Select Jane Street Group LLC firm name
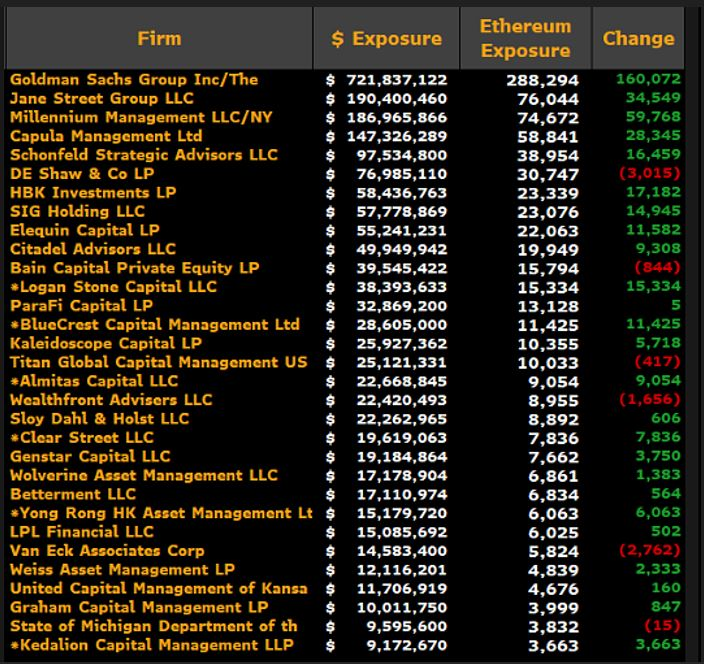 [x=99, y=98]
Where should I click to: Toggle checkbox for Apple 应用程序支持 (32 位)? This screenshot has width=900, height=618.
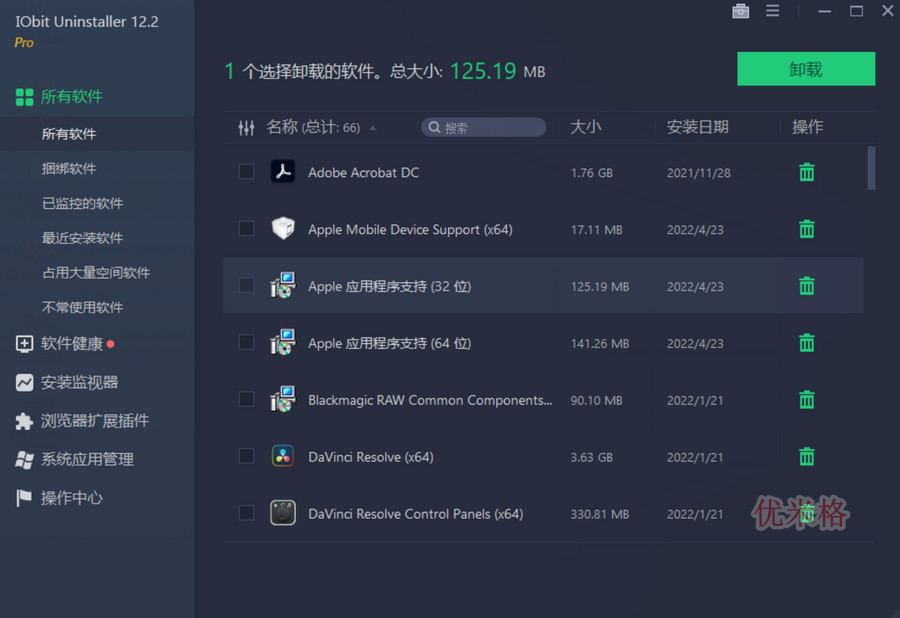tap(246, 286)
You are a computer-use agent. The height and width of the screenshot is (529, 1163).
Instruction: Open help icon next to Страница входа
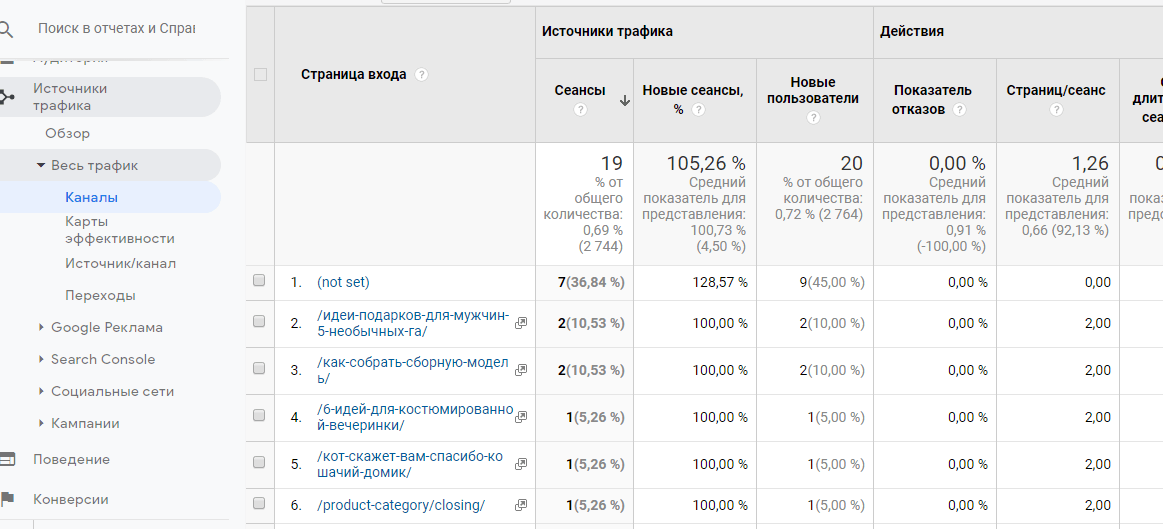pos(422,75)
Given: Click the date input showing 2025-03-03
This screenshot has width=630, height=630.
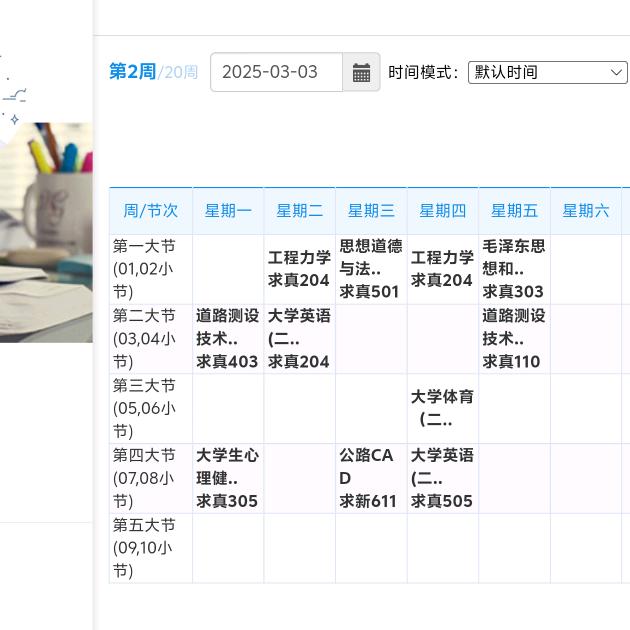Looking at the screenshot, I should pyautogui.click(x=276, y=72).
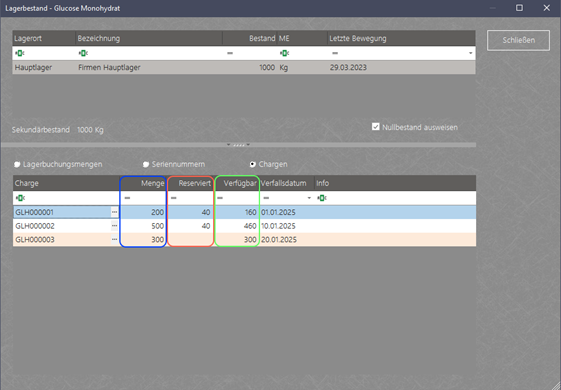Open ellipsis button for charge GLH000002
Viewport: 561px width, 390px height.
[114, 226]

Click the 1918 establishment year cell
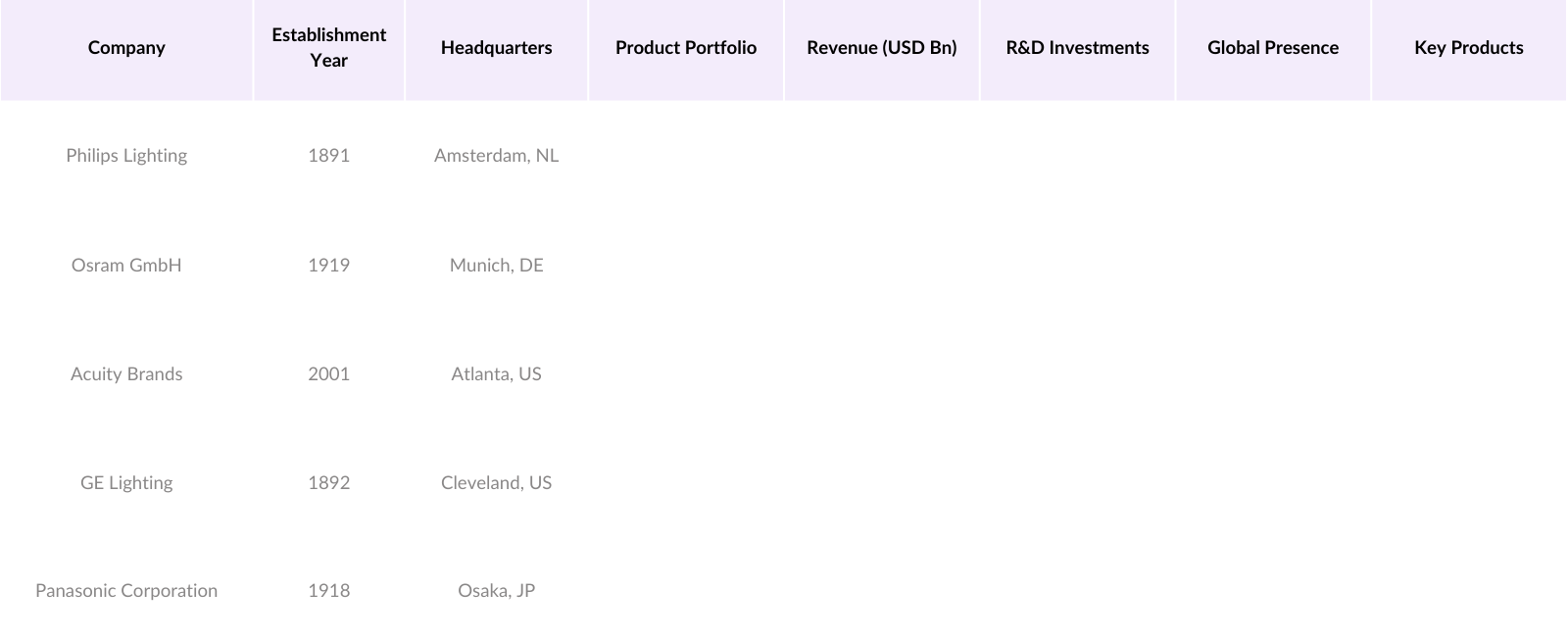pos(328,591)
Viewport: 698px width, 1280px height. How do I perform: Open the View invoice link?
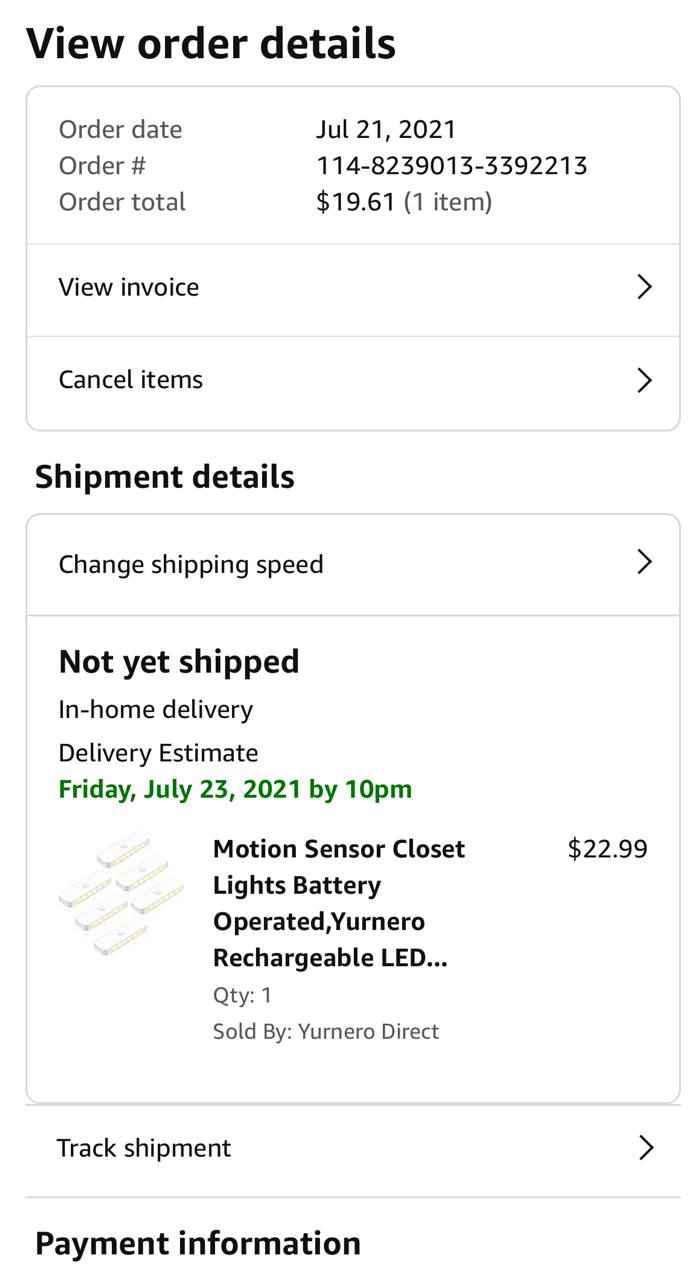129,288
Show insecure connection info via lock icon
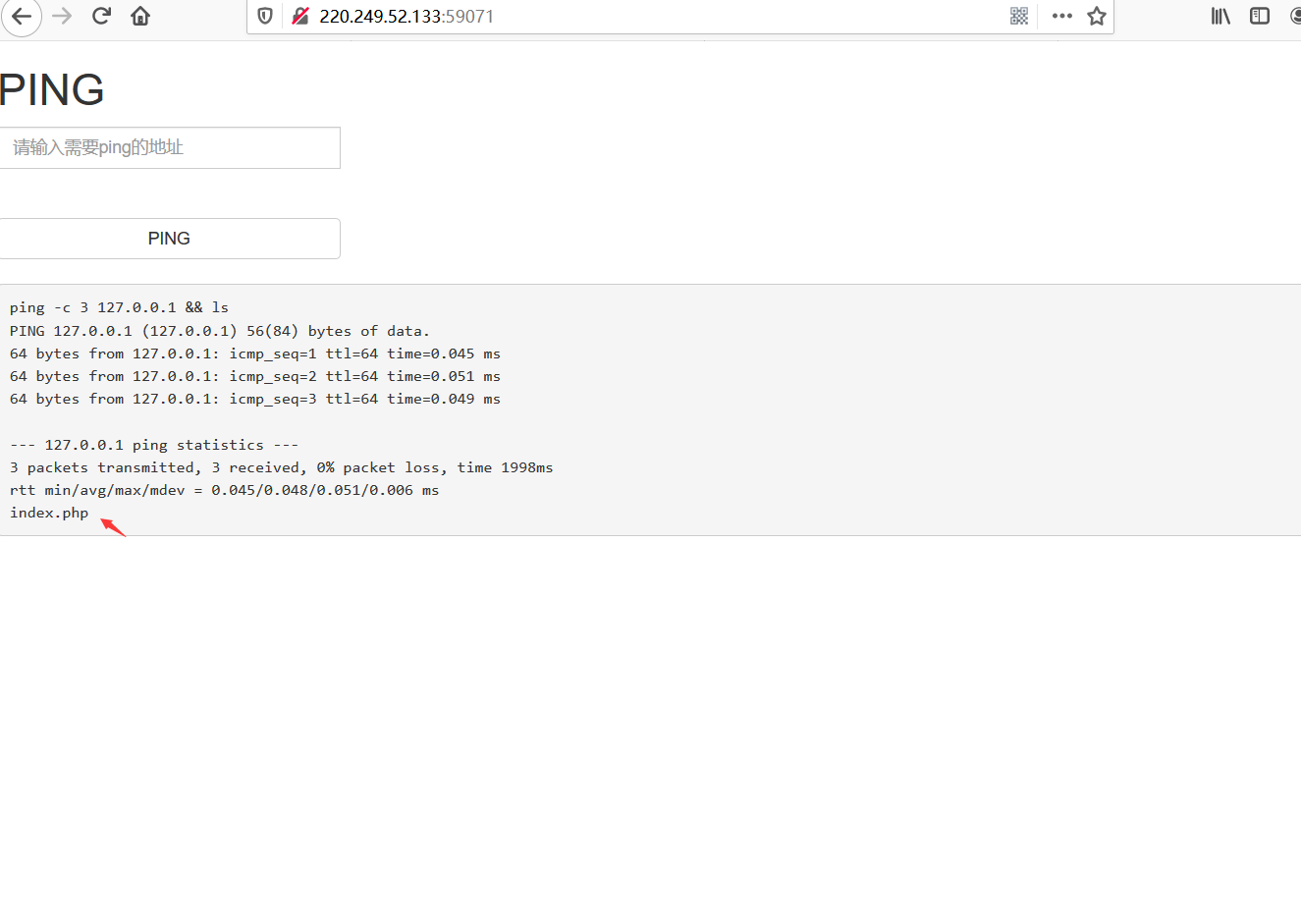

◆ YOUR INSTRUCTIONS ◆
Your job is to copy every entry exactly. Omit the pictures.

◆ WRITTEN RESPONSE ◆
Select Jane Street Group LLC firm name
 [x=99, y=98]
Where should I click to: Toggle checkbox for Apple 应用程序支持 (32 位)? This screenshot has width=900, height=618.
tap(246, 286)
You are a computer-use agent. The height and width of the screenshot is (529, 1163).
Instruction: Open help icon next to Страница входа
pos(422,75)
Given: Click the date input showing 2025-03-03
This screenshot has width=630, height=630.
Looking at the screenshot, I should pyautogui.click(x=276, y=72).
Open ellipsis button for charge GLH000002
Viewport: 561px width, 390px height.
[114, 226]

Click the 1918 establishment year cell
pos(328,591)
Viewport: 698px width, 1280px height. How do I perform: Open the View invoice link?
129,288
Show insecure connection info via lock icon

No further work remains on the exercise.